Posts Tagged ‘wonder wipes’

Cloth Diapering Unwrapped: Sarah Goes Around and Around on Diaper Wipes

Tuesday, August 28th, 2012

Wipes are one of the things I have gone “around and around” with since I started cloth diapering.

I started with disposable wipes. At the beginning of my cloth diapering journey, I was slightly overwhelmed and felt that using disposable wipes – as I had with my first baby – would just be easier. I felt overwhelmed by cloth diapers and cloth wipes just threatened to throw me into overload. So I gave myself a little break and went with disposable wipes at the beginning.

But then. Then came the problem of what to DO with the wipes. Exactly how to dispose of them when you are not disposing of the diaper. My habit/instinct was to put the dirty wipes on top of the dirty diaper, which I usually leave lying open on the changing table. Therein lies problem #1 with disposable wipes: how to gingerly pick them up out of the dirty diaper while covered in nastiness and still needing to find a place to throw them away.

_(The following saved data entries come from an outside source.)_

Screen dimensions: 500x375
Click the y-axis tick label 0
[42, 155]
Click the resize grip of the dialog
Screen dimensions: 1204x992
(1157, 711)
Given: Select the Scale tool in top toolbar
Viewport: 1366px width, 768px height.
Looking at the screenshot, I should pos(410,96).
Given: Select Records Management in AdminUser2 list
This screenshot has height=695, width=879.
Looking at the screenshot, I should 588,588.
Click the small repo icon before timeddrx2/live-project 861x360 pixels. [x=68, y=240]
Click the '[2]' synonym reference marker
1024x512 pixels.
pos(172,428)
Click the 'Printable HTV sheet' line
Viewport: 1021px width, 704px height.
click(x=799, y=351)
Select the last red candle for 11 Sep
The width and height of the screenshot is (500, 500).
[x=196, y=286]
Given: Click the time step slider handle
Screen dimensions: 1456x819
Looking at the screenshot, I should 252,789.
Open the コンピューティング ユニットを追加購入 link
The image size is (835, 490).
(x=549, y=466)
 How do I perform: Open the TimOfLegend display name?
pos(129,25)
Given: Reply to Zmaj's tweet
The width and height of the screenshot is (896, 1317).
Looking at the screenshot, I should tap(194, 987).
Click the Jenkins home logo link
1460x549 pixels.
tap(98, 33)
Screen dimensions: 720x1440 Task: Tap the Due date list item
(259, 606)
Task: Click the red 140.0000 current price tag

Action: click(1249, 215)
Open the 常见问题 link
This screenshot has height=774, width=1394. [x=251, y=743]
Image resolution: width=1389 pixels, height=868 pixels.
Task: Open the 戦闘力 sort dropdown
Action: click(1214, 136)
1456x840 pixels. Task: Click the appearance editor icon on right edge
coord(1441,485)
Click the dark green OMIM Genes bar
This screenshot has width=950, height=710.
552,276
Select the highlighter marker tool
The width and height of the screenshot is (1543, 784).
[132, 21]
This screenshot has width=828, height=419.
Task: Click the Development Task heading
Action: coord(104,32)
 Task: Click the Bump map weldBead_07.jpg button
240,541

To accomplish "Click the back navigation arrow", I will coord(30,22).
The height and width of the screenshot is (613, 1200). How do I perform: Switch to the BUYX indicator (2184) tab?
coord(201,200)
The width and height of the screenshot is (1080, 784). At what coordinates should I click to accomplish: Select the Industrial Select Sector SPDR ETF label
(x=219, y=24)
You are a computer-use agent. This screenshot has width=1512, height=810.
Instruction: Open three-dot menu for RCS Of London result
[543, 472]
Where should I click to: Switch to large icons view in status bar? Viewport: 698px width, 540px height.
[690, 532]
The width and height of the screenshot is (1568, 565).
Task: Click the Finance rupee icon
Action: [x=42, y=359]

I still had my Diaper Champ set up for the odd disposable diaper, so I just made an “eeew” face, stuffed the wipes as fast as I could into the hole, flipped it over and hoped for the best. Enter problem #2: the poor Diaper Champ, a device that was never intended to be a place to dispose of paper thin, wet wipes, was always getting stuck, and worse, the inside of the well was always covered in poo (it was breastmilk poo at that point, but still). Blech.

You’re guessing where this is going: It didn’t take me long to make the switch to cloth wipes.

As soon as I got my act together on the cloth diapers when my daughter was about 4 weeks, I realized cloth wipes would not be a big deal. I started with an old disposable wipes container that had a pop-top. I filled it with a stack of 16 cheapo baby washcloths folded in half (the kind without the piped edges because they lay flatter in the container). Then, I filled the container up with water covering the washcloths and added either 1) a few drops of California Baby baby wash and swirled it around, or 2) several sprays of the California Baby Diaper Area Wash. That number of wipes usually lasted me a couple days. And I don’t like to let them sit for longer than two days anyway to prevent bacteria growth (so only soak number of wipes you think you’ll use in two days).

Cloth wipes are like jelly to the cloth diaper peanut butter – they just work well together. When I was wiping up a mess, I no longer had to worry about accidently putting the disposable wipes in the washer with the cloth diapers (though it did happen a couple times and they actually come through in one piece – not a shredded mess as you might guess). I just piled stinky on top of stinky, rolled the whole thing into a ball of stinky and plopped it in the bag to wait for laundry day.

Now, I should mention that when baby starts solids and the real-deal poops begin, there is a little more finagling with the cloth wipes. Since the diaper should be rinsed and swirled to remove the solid waste, I usually try to wad up the dirty wipes into a ball with a clean washcloth exposed on the outside and then stuff that ball into the hanging diaper pail with the other dirty diapers before I go to take care of the diaper. But even that can get nasty come laundry day. Oh, and the cheap cloth wipes do need to be replaced every so often (going with a higher quality cloth wipe to begin with might solve that and would probably work out to the same cost overall).

Today, I don’t use very many wipes in a day, so I go back and forth between cloth and disposable wipes and use whatever I have available at that moment. But as I’ve learned, used wipes can be pretty offensive no matter which method you choose.

I will say that cloth wipes make me feel a heckuva lot better about the whole experience and I think my daughter agrees – I mean, who wouldn’t want to be wiped with a soothing, nice-smelling, soft washcloth to get rid of the nasties?